From: Auger Eric <eric.auger@redhat.com>
To: Shameerali Kolothum Thodi <shameerali.kolothum.thodi@huawei.com>,
Laszlo Ersek <lersek@redhat.com>,
Igor Mammedov <imammedo@redhat.com>
Cc: "peter.maydell@linaro.org" <peter.maydell@linaro.org>,
"xuwei (O)" <xuwei5@huawei.com>,
Anshuman Khandual <anshuman.khandual@arm.com>,
Catalin Marinas <Catalin.Marinas@arm.com>,
"ard.biesheuvel@linaro.org" <ard.biesheuvel@linaro.org>,
"will.deacon@arm.com" <will.deacon@arm.com>,
"qemu-devel@nongnu.org" <qemu-devel@nongnu.org>,
Linuxarm <linuxarm@huawei.com>, linux-mm <linux-mm@kvack.org>,
"qemu-arm@nongnu.org" <qemu-arm@nongnu.org>,
Jonathan Cameron <jonathan.cameron@huawei.com>,
Robin Murphy <robin.murphy@arm.com>,
"linux-arm-kernel@lists.infradead.org"
<linux-arm-kernel@lists.infradead.org>
Subject: Re: [Qemu-devel] [Question] Memory hotplug clarification for Qemu ARM/virt
Date: Fri, 10 May 2019 11:15:33 +0200 [thread overview]

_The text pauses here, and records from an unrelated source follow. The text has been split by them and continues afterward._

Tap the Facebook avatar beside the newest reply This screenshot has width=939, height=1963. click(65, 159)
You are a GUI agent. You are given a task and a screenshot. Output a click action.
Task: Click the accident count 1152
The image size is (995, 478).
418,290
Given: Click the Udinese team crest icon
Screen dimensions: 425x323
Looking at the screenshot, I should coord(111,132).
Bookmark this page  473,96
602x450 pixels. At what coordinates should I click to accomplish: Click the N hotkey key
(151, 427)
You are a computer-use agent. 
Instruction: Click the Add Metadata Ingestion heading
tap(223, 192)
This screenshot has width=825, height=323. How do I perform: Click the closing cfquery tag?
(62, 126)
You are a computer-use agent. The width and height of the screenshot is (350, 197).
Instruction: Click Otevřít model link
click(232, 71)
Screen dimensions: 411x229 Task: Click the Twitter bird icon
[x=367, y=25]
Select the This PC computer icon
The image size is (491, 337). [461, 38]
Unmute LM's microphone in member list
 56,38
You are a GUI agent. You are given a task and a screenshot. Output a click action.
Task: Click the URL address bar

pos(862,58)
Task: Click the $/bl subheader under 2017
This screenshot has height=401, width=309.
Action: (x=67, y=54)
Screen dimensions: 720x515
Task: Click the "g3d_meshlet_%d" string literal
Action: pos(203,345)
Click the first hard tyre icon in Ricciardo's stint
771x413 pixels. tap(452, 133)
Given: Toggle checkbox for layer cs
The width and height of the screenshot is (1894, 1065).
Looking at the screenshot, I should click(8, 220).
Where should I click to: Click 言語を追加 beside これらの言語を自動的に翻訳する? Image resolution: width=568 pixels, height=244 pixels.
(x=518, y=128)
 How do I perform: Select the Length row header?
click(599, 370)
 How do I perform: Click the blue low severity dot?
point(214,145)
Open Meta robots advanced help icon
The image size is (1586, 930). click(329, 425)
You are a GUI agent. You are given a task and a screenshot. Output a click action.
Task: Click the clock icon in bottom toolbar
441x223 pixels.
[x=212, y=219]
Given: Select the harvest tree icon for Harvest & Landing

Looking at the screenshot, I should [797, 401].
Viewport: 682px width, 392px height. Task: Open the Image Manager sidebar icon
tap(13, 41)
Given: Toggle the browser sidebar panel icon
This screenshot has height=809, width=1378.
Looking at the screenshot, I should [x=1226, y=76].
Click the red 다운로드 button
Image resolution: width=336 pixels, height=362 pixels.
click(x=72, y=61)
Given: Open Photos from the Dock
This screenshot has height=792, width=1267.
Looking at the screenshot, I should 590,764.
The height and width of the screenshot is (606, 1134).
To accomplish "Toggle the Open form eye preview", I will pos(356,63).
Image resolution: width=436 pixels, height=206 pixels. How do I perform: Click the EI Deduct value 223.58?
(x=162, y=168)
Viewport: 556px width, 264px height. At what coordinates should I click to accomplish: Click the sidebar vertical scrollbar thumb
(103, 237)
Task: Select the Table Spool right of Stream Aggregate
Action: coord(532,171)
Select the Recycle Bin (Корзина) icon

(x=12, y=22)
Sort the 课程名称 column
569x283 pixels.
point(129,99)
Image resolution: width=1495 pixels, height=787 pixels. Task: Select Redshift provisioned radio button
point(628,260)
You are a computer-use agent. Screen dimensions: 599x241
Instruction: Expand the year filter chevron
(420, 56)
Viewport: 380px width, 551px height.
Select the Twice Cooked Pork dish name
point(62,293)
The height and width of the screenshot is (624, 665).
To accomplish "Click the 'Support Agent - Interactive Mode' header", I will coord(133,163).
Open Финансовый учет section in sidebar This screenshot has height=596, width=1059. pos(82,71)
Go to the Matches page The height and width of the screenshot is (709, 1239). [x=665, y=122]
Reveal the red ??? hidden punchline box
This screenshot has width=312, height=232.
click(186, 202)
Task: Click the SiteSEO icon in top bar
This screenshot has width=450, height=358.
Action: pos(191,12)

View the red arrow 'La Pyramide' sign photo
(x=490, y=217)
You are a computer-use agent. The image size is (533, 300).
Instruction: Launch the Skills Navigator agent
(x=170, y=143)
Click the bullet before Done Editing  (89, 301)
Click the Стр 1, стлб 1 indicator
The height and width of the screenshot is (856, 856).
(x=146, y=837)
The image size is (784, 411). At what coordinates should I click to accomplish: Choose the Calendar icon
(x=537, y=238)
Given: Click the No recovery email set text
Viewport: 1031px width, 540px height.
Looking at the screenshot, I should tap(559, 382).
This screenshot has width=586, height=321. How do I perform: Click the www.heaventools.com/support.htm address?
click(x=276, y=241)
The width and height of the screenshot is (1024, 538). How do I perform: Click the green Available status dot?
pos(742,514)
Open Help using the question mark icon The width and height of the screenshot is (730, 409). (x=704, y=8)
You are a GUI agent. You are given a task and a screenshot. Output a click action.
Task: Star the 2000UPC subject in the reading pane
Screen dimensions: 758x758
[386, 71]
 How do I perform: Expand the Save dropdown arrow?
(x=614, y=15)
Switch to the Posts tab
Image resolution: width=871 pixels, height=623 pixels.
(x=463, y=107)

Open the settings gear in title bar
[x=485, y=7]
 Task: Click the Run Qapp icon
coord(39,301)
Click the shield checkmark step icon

Message-ID: <499f2bc5-da85-72b2-4f7b-32f2d25d842b@redhat.com> (raw)
In-Reply-To: <5FC3163CFD30C246ABAA99954A238FA83F1DDFE5@lhreml524-mbs.china.huawei.com>
Hi Shameer,
On 5/10/19 10:34 AM, Shameerali Kolothum Thodi wrote:
>
>
>> -----Original Message-----
>> From: Laszlo Ersek [mailto:lersek@redhat.com]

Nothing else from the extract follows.